As the United States celebrates its 250th anniversary, ReligiousLiberty.TV explores the ancient roots of religious freedom. Long before the First Amendment, figures like Tertullian argued that belief must be voluntary and not coerced. Ancient Persian rulers practiced pragmatic tolerance, and early Jewish and Christian thinkers defended the right to live by conscience. These ideas form the foundation of modern legal protections. This year, the blog will revisit the long road that led to one of the central values in American law.
In this 250th year of the American Republic, we’re heading way, way back. Before the Founders. Before Luther. Before Constantine. Even before Christmas. To find out where this “freedom of religion” idea really started
Back before Twitter, before Jefferson, even before Jesus, people still had to figure out how not to jail or kill each other over who had the right god. It did not always go well. But sometimes, someone would pause, squint at the sky, and say, “You know what? Maybe we just let folks burn their incense or skip temple and mind our own business.”

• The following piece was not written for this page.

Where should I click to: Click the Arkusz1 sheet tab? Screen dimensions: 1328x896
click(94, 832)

It is America’s 250th birthday this year. A time when the flags wave a little heavier and the grill smoke smells slightly more patriotic. But if you scratch off the powdered wigs and parchment, past Jefferson’s quill and Madison’s brainwaves, you find a long and winding story. Why did we decide it was a good idea to let people believe what they believe without threatening them?
To answer that, you do not just stroll back through Williamsburg. You hop in a philosophical jalopy with a cracked windshield and drive in reverse through history at uncomfortable speeds. You cruise past the Enlightenment salons, speed through the Protestant dust-ups, slide past inquisitions, and finally skid to a stop somewhere in Roman North Africa, around the year 197. That is where a man named Tertullian put quill to parchment and wrote the ancient version of “Keep your laws off my soul.”

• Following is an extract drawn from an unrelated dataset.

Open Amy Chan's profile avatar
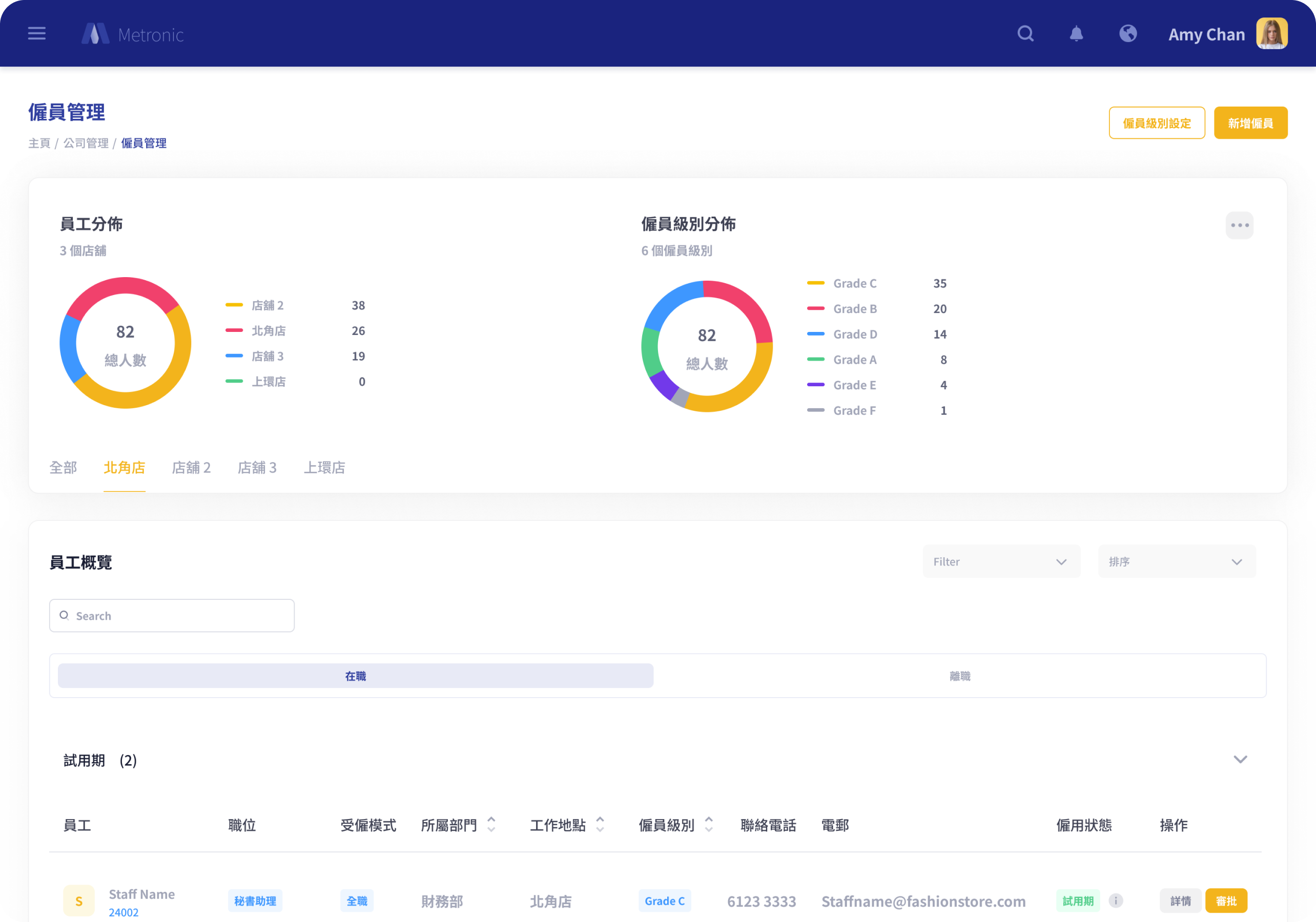This screenshot has width=1316, height=922. click(1271, 33)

“It is a fundamental human right,” he wrote, “a privilege of nature, that every person should worship according to their own convictions.” That was not a polite petition for tolerance. That was a full-throated declaration that belief is personal and power has no place in it.
Tertullian was a lawyer. That usually meant defending the system. But he saw the violence and fakery that came with coerced religion. Maybe he saw fear in someone’s eyes as they mouthed prayers they did not believe. Maybe he got tired of the charade. Whatever it was, he flipped the script. He told the Empire that true belief cannot be beaten into anyone. It has to rise from within.

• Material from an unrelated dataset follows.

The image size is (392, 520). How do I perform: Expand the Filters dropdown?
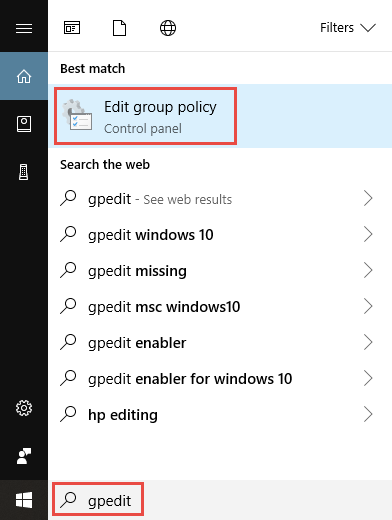click(x=348, y=28)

That idea, that conscience belongs to the individual and not the emperor, was not invented in Philadelphia. It was hammered out in Roman prisons and dusty desert provinces by people who had more to lose than to gain by saying it out loud.
Before Tertullian, tolerance was mostly a matter of policy, not principle. Back in 539 before the common era, Cyrus the Great of Persia let displaced communities return home and worship how they pleased. He was not being philosophical. He figured things ran smoother when you were not burning down someone else’s altar. Rome picked up on that idea. For a while, they let most cults operate freely, as long as people paid taxes and kept quiet.
If you refused to sacrifice to the emperor, or if you claimed a higher loyalty, then Rome had a problem. That is where Christians, and before them many Jews, ran into trouble. They were not trying to be rebels, but their beliefs clashed with the expectations of the state.
Even before Christianity gained momentum, Jewish communities had to navigate a world where imperial peace required religious participation. Think of Philo of Alexandria. He tried to explain Jewish customs to Greek readers as ancient, honorable, and not a threat to Roman authority. He was not asking for special treatment. He was arguing that living according to one’s beliefs should not be treated as a crime.
By the time Christianity arrived, that balance collapsed. Early followers of Jesus were not just nonconformists. They were actively refusing to perform public rituals that Rome considered civic duty. It was not the theology that bothered the Empire. It was the refusal to play along.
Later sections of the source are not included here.